Max Payne 1 and 2 both use high resolution photographs taken on the streets of New York and Finland for the starting point for their textures. It's not like Remedy went to the "designers" of each brick pattern and acquired the rights to use that imagery in their games. Both the appearance of the bricks as well as the pattern laid by the mason can easily be considered art. How is that different from AI-assets that aren't owned by a developer?
Photographs are often considered copyrighted art. A building is not.
Nor a street. Or a brick. Anyone can take a picture of a building (even your house), street, brick, etc. and it's fine. Not everyone can use the resulting photo or potentially an alteration of that photo without getting consent from the owner of the photo.
AI generated art uses copyrightable art as source material. That's where it starts to get legally tricky. Moreso, if the art resembles the art that it is trained on. Again, it's tricky.
It's legally fine for an artist to create art (like creating a character model) that looks similar to or is inspired by art from another artist, as long as it is not a blatant copy. That's to recognize the skill and effort of the artist who may have been inspired by another artist.
What about AI art? There's no artist skill or effort there. At best, it's using AI to create hundreds or thousands of versions of "something" and then going through them to pick out the ones that aren't horrific (in the case of AI generated human 2D art, /shudder some of them are nightmare inducing with how they do fingers or body parts).
So, if the AI art is deliberately or not deliberately very similar to the source art used in the AI training/algorithm, that presents a legal issue.
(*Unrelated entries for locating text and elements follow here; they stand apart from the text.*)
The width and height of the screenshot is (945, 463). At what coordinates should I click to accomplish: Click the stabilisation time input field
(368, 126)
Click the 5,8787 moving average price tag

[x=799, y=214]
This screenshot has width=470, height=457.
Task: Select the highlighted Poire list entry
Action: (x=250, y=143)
NOTE: this is WRT things classified as copyrightable. Having AI generate some random brick or building doesn't cause potential legal issues, there are no legal protections (in general) for the look of a brick or the look of a building. Having AI generate "art" OTOH now impinges on things that
are copyrightable.
At issue on Steam is the recent flood of games (especially NSFW games) using AI generated art that is trained on copyrighted material and generated created to be as similar as possible to the copyrighted artist's work.